When designing GNU Taler, we had the following design principles in mind:

1. Free Software implementation

... in the area of computing, freedom means not using proprietary software

GNU Taler must be Free Software. For merchants, our Free Software reference implementation prevents vendor lock-in. As the software of the payment provider itself is free, countries can deploy the payment system without compromising sovereignty.

Customers benefit from Free Software as the wallet software can be made to run on a variety of platforms, and the absence of user-hostile features such as tracking or telemetry can easily be assured.

2. Protect the privacy of buyers

You deserve some privacy

Privacy should be guaranteed via technical measures, as opposed to mere policies. Especially with micropayments for online publications, a disproportionate amount of rather private data about buyers would be revealed, if the payment system does not have privacy protections.

In legislations with data protection regulations (such as the recently introduced GDPR in Europe), merchants benefit from this as well, as no data breach of customers can happen if this information is, by design, not collected in the first place. Obviously some private data, such as the shipping address for a physical delivery, must still be collected according to business needs.

3. Enable the state to tax income and crack down on illegal business activities

Money laundering

As a payment system must still be legal to operate and use, it must comply with these requirements. Furthermore, we consider levying of taxes as beneficial to society.

4. Prevent payment fraud

Phishing attack

This imposes requirements on the security of the system, as well as on the general design, as payment fraud can also happen through misleading user interface design or the lack of cryptographic evidence for certain processes.
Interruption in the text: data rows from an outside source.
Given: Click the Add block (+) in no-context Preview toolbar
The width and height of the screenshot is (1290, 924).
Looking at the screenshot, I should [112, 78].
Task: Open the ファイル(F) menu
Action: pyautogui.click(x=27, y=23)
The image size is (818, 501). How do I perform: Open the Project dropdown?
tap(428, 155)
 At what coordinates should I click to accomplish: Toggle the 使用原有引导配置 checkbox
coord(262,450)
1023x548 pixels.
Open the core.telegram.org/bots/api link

5. Only disclose the minimal amount of information necessary

Privacy by design, privacy by default, General Data Protection Regulation (GDPR) compliant

The reason behind this goal is similar to (2). The privacy of buyers is given priority, but other parties such as merchants still benefit from it, for example, by keeping details about the merchant’s financials hidden from competitors.

6. Be usable

Buy with one click

Specifically it must be usable for non-expert customers. Usability also applies to the integration with merchants, and informs choices about the architecture, such as encapsulating procedures that require cryptographic operations into an isolated component with a simple API.

7. Be efficient

Energy efficiency

Approaches such as proof-of-work are ruled out by this requirement. Efficiency is necessary for GNU Taler to be used for micropayments.

8. Fault-tolerant design

Life Safers

Taler should tolerate failure of individual components and systems, including malicious operators compromising core secrets. This manifests in architectural choices such as the isolation of certain components, and auditing procedures.

9. Foster competition

A competitive market

It must be relatively easy for competitors to join the systems. While the barriers for this in traditional financial systems are rather high, the technical burden for new competitors to join must be minimized. Another design choice that supports this is to split the whole system into smaller components that can be operated, developed and improved upon independently, instead of having one completely monolithic system.